MEMORANDUM AND ORDER
Calendar Date: March 25, 2026
Appeal from an order of the Supreme Court (Joseph McBride, J.), entered February 12, 2025 in Broome County, which, in a combined proceeding pursuant to CPLR article 78 and plenary action, denied certain respondents' motion to dismiss the petition/complaint.

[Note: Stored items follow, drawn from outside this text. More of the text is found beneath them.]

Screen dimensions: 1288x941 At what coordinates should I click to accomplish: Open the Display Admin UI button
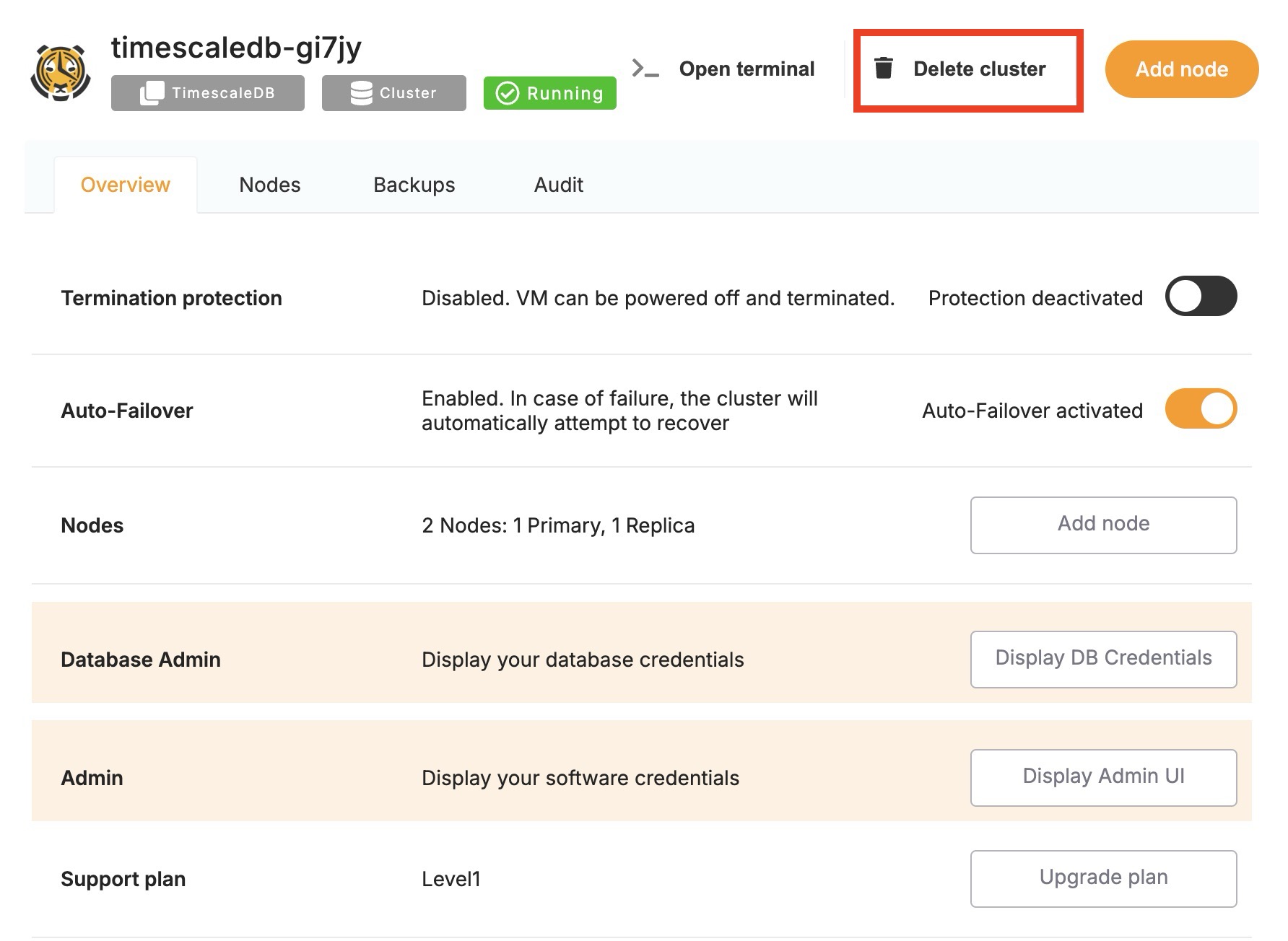pos(1103,777)
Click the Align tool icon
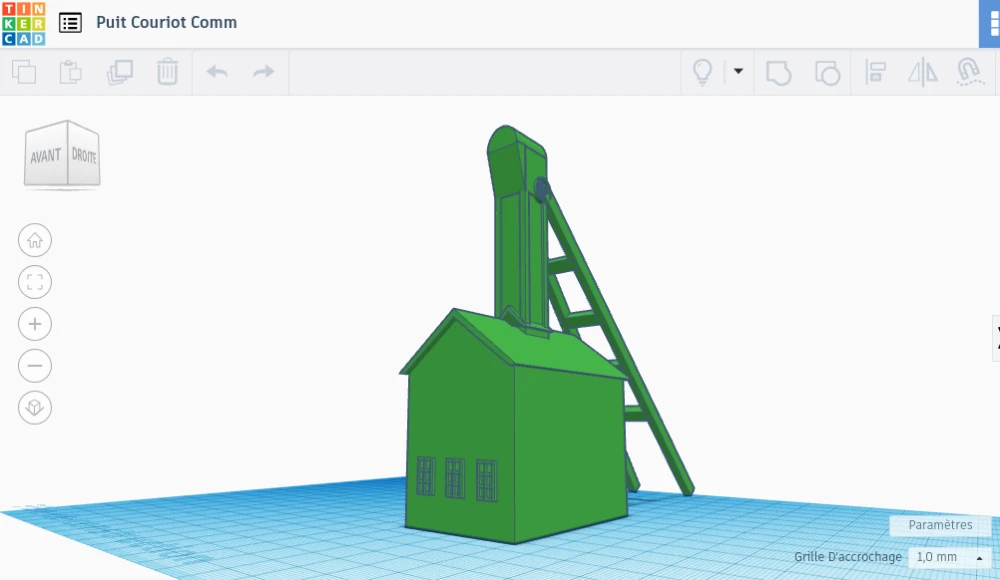Image resolution: width=1000 pixels, height=580 pixels. point(876,72)
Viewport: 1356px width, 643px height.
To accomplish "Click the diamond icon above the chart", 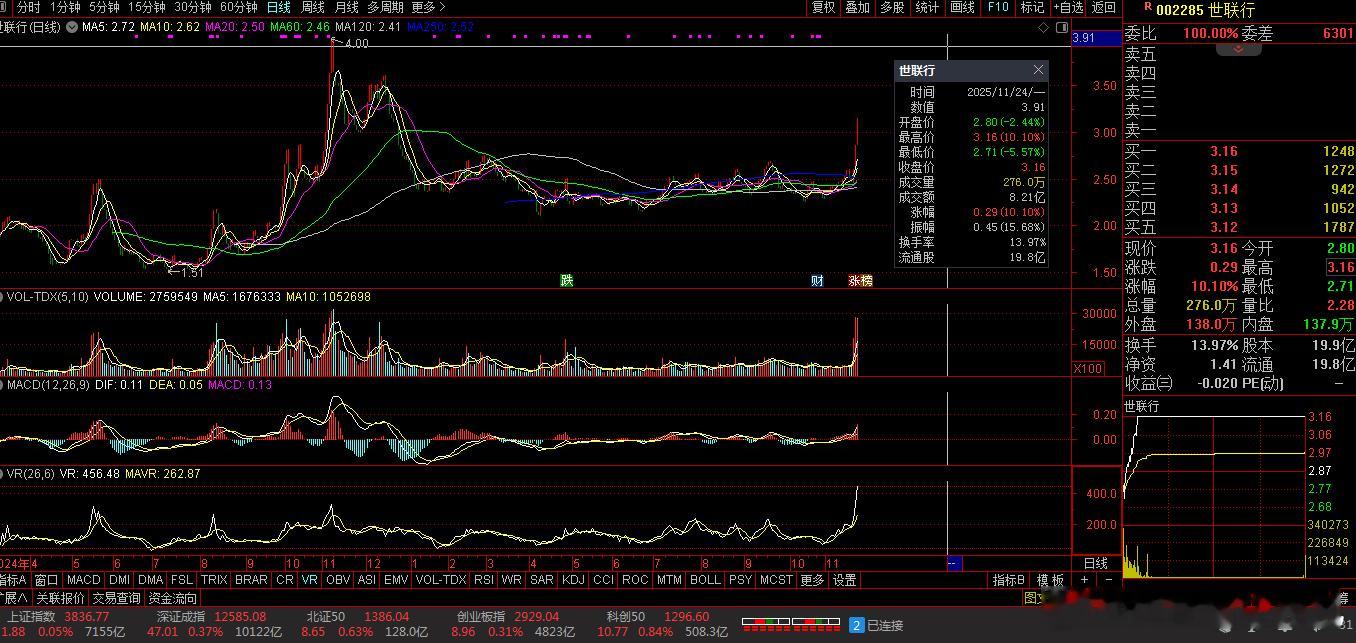I will click(1043, 27).
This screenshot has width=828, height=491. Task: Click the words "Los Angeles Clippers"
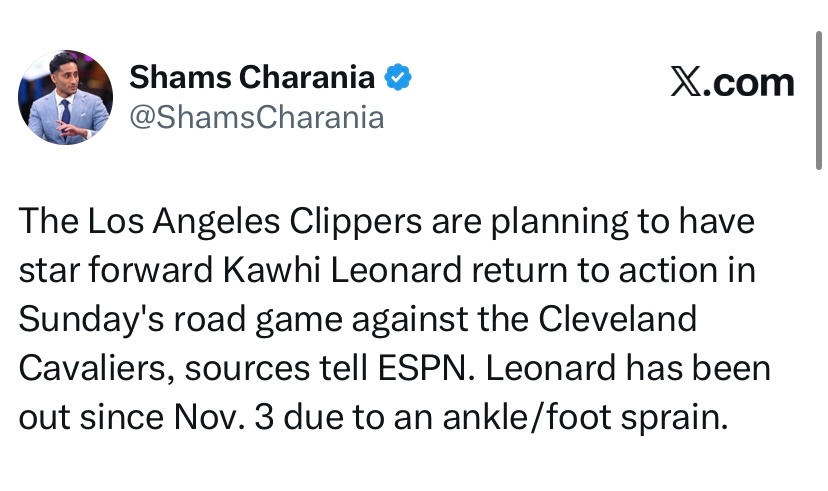tap(228, 222)
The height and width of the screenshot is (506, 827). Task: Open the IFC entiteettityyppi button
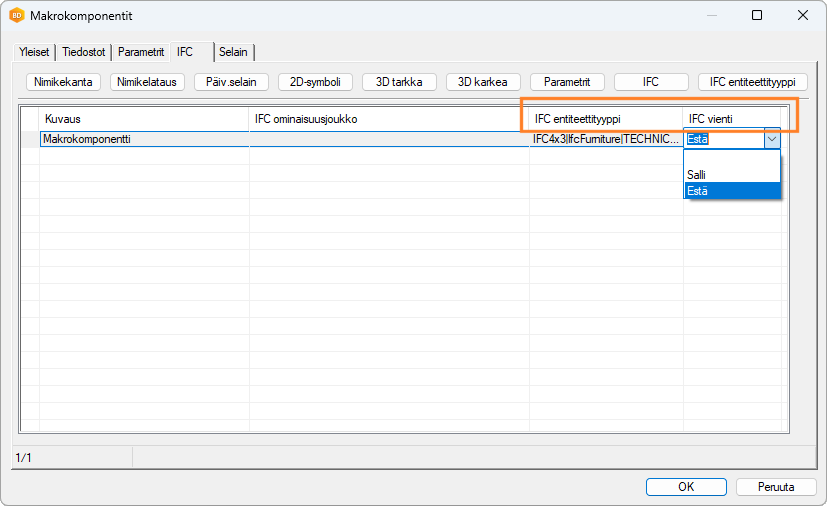(x=752, y=82)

As alleged in the petition/complaint, petitioner was formerly employed as a school bus driver for respondent Maine–Endwell Central School District (hereinafter the School District) while also serving as vice president of the employee organization representing its bus drivers (hereinafter the Union). In 2019, the School District placed petitioner on administrative leave and terminated his employment after he raised various safety concerns on behalf of the Union. The Union thereafter filed an improper practice charge with the Public Employment Relations Board (hereinafter PERB) alleging that the School District's conduct was retaliation for petitioner's participation in protected union activities. Although the Union ultimately prevailed in the PERB proceeding and petitioner was reinstated to his employment effective December 11, 2023, the School District immediately filed disciplinary charges against petitioner upon his return to work. Disciplinary proceedings pursuant to Civil Service Law § 75 ensued, concluding with respondent Board of Education of Maine–Endwell Central School District (hereinafter the School Board) issuing a determination terminating petitioner's employment effective June 14, 2024.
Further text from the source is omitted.